There is nothing all that special about the neck of a smilodon. It is only slightly longer than the ones on extant cats. If you look at the REBOR figure from the back of the neck is really quite long. And yes, long enough. It's the angle of the head that gives it the illusion of a short neck.


This is a lion:

https://natuurwijzer.naturalis.nl/files/2021-04/Skelet%20leeuw_Foto%20Joris%20van%20Alphen.jpg

A housecat:

https://media.sciencephoto.com/image/c0439673/800wm/C0439673-Skeleton_of_a_Domestic_Cat.jpg

Does the length of that neck really show up as being very noticable in a full fleshed domestic cat or a lion? No, not really, or not at all. 

Smilodon Populator:

https://www.biolib.cz/IMG/GAL/120914.jpg

REBOR (the back-side of the neck):

https://live.staticflickr.com/65535/51659526968_1c9ca38f63_h.jpg


On a sidenote, anyone that thinks this is to muscular for a smilodon is really on the wrong track! There are tigers and lions bulkier than this:

https://i2.wp.com/www.justkirsty.com/wp-content/uploads/2020/06/img_0658-scaled.jpg?resize=768%2C768


Shonisaurus

The seams are hardly noticeable. They are huge and beautiful at the same time, they remind me with the open jaw of the Assyrian lions.
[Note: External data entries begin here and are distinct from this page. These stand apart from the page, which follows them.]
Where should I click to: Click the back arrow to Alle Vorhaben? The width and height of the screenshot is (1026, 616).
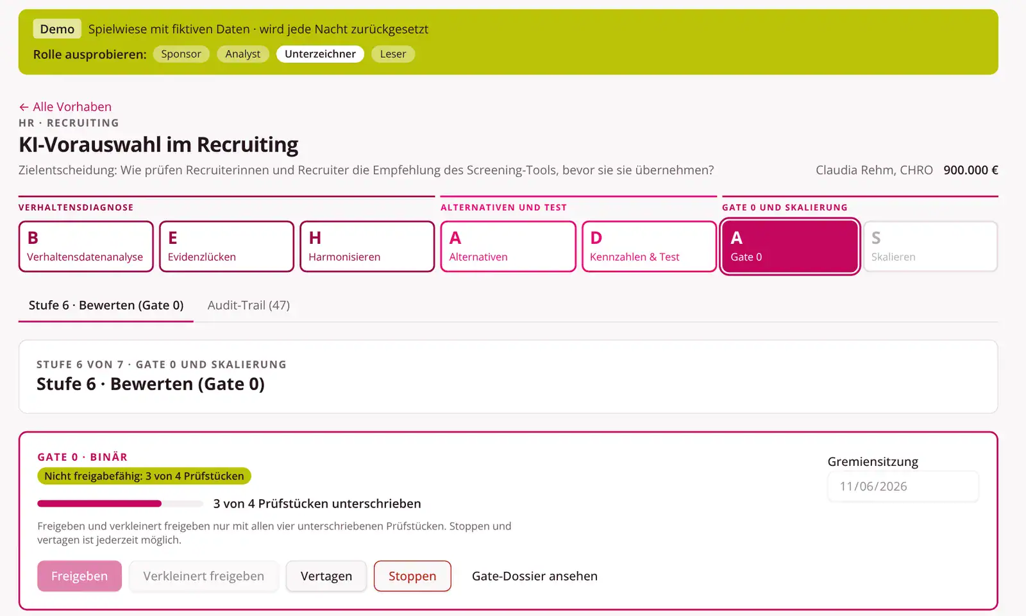[65, 107]
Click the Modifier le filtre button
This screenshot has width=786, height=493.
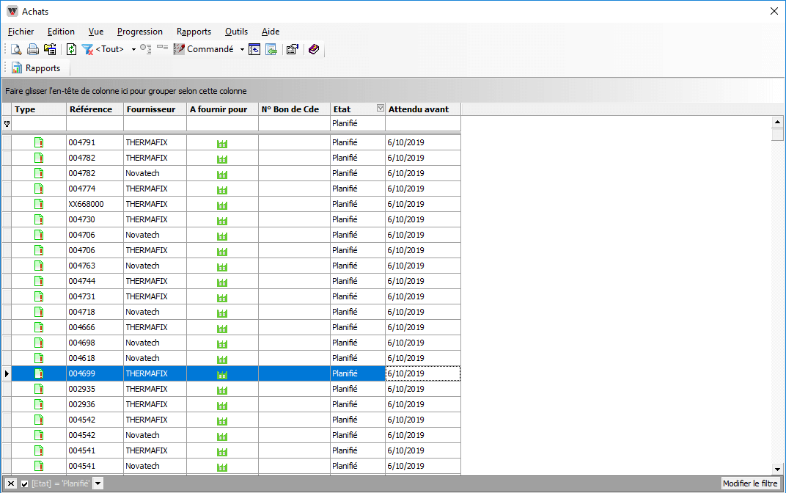pyautogui.click(x=749, y=483)
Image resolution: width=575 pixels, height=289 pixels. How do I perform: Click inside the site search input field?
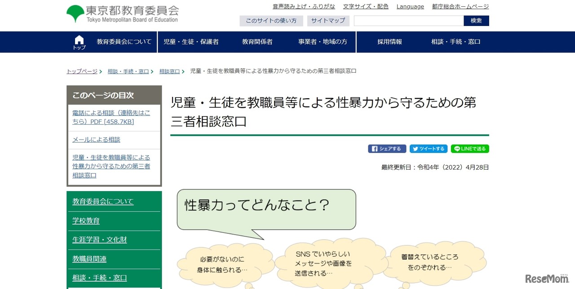pyautogui.click(x=408, y=21)
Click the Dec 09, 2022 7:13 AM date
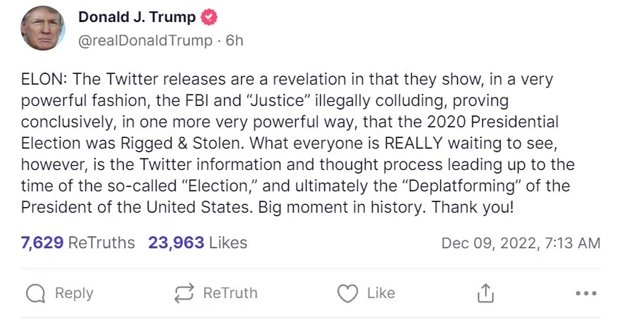The width and height of the screenshot is (623, 323). coord(521,243)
They are very pretty.

Those painting details of one of the smilodon resembling the skin of a lion and the other whose skin is similar to a snow leopard, they look great. It is a must buy for all lovers of prehistoric mammals such as the livyatan from PNSO or the doedicurus from Collecta. The coolest paleoartistic representation I know of that well-known extinct feline.

Fenestra

I'm very impressed with these two smilodons.
The fur looks fantastic. You can even see the muscle structure underneath. The paint job is immaculate. Well done Rebor!
And the fact that both heads are included for that price is great. No ugly movable jaw joints on these beauties!

Shonisaurus

It is what I value the most in my case, the fact that the two smilodons lack mobile jaws. One point in favor of Rebor.

CityRaptor

That's what interchangeable heads are for.

And it's three Smilodons, not just two, even if anyone here is unlikely to buy the third one.
Jurassic Park is frightning in the dark
All the dinosaurs are running wild
Someone let T. Rex out of his pen
I'm afraid those things'll harm me
'Cause they sure don't act like Barney
And they think that I'm their dinner, not their friend
Oh no

SenSx

#99
The Rebor Smilodon Populator is finally in stock at Everything Dinosaur.
I know I have alwready bought mine (ice variant) along with my long overdue order from this seller.